En 2014, le prix affiché en Bourse était de 2,20 $ US la livre, alors qu’en 2019, il est passé sous la barre du 1 $ US la livre. Or, pendant ce temps, sur les rayons, le sac de café torréfié de 300 g se vendait au détail à un prix moyen de 5,54 $ CAN, en avril 2014 alors qu’en avril de cette année, le prix affiché était de 5,35 $, soit une diminution de 0,19 $, selon les données compilées par Statistique Canada.

Et ceux qui ont l’habitude d’aller remplir leur thermos au café du coin avant de rentrer au bureau ont, dans certains cas, déboursé davantage pour leur boisson matinale. De 2014 à 2018, par exemple, le prix d’un café de format moyen chez Tim Hortons a augmenté de 17 %. Il coûte actuellement 2 $, taxes non comprises.

Le prix de la matière première représente une petite fraction de ce qui est vendu au détail. On peut imaginer que les diminutions de prix sont captées par les intermédiaires.

Guy Debailleul, professeur associé au département d’économie agroalimentaire de l’Université Laval

« Au début de la chaîne et à la fin de la chaîne, il n’y a aucun pouvoir de négociation », ajoute Dario Iezzoni, président de l’Association québécoise du commerce équitable et cofondateur de LEEEP cold brew, marque québécoise de café infusé à froid.

Cette situation est vivement dénoncée par Fernando Morales-de la Cruz, fondateur de Café for Change, entreprise qui fait la promotion du commerce équitable. Au-delà du prix payé par les amateurs de café, il déplore le fait que les producteurs soient les grands perdants de l’équation.

M. Morales-de la Cruz souligne qu’avec une livre de café vert, on sert 55 tasses de café. En la vendant environ 0,90 $ US, le producteur empoche moins de 0,02 $ par tasse, calcule-t-il. Ce qui équivaut à environ 0,03 $ CAN. « Le gobelet dans lequel il est servi vaut plus cher. »

Dario Iezzoni ajoute que les petits producteurs reçoivent beaucoup moins. « Ce sont les grandes plantations qui ont accès à ces trois cents là. »

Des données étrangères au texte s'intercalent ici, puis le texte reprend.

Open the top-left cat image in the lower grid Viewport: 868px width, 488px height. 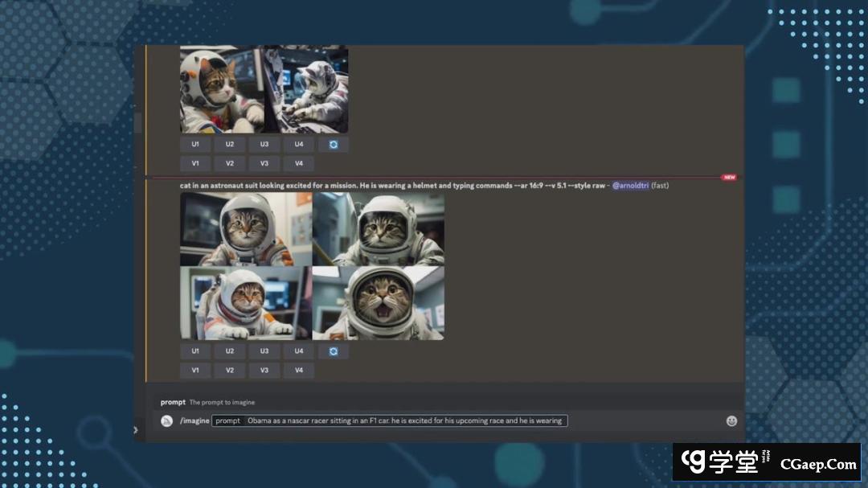245,229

La sécheresse, la maladie et l’arrivée de nouveaux pays producteurs comme le Viêtnam expliquent en partie les fluctuations de prix. Les disparités sont plus grandes depuis 1989, année où l’Accord international sur le café a cessé d’être contraignant, analyse Guy Debailleul. Renouvelé de 1963 à 1989, cet accord « permettait aux pays producteurs et aux pays acheteurs de s’entendre sur une fourchette de fluctuation de prix pour éviter qu’il ne descende trop bas au détriment des producteurs ou trop haut au détriment de ceux qui achètent », explique-t-il. Les signataires devaient alors respecter des quotas. En 1989, les pays n’ont pu s’entendre sur ces fameux quotas d’exportation, causant l’effondrement du système.

En dehors du circuit

Par ailleurs, d’autres établissements, qui se disent en dehors des circuits formés par Tim Hortons et autres Starbuck’s, assurent payer le juste prix pour le café qu’ils vendent. « Nous, on n’achète pas sur ces marchés-là, assure Simon-Louis Brosseau Fournier, copropriétaire des cafés Paquebot à Montréal et de ZAB torréfacteur. Si le café n’est vraiment pas cher, c’est louche. Ça veut dire que le producteur n’a pas été payé. »

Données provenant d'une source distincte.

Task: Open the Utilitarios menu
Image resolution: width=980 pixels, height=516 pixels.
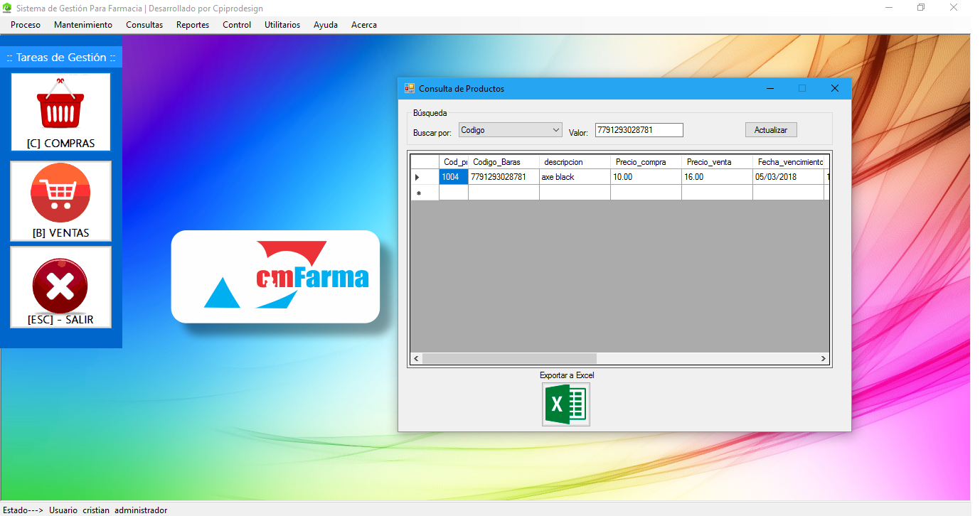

Son entreprise fait affaire avec des importateurs qui, eux, se rendent directement sur le terrain pour rencontrer ceux qui cultivent le café. « Plus ton café a une qualité élevée, plus il va être vendu cher. Moi, je paie des cafés jusqu’à 10 $ la livre. »

Et pourtant, pour la première fois en quatre ans, il vient d’augmenter le coût de son latte, le faisant passer de 4,88 $ à 5,18 $. Cette hausse n’a rien à voir avec le prix du café, assure le patron du Paquebot. Elle s’explique plutôt par l’augmentation du coût de la vie.

Habitude ancrée

Malgré tout, ce n’est pas demain la veille que les consommateurs cesseront de boire du café, et ce, même si son prix au détail monte, croit Sylvain Charlebois. « Quand c’est une habitude, la sensibilité au niveau du prix est moins forte, dit-il. Ce qui est puissant avec le café, c’est que c’est ancré dans les habitudes quotidiennes. »

« En restauration, le paiement est très virtuel aujourd’hui. On ne voit plus la monnaie qui quitte notre poche. Ça permet de jouer avec le prix. »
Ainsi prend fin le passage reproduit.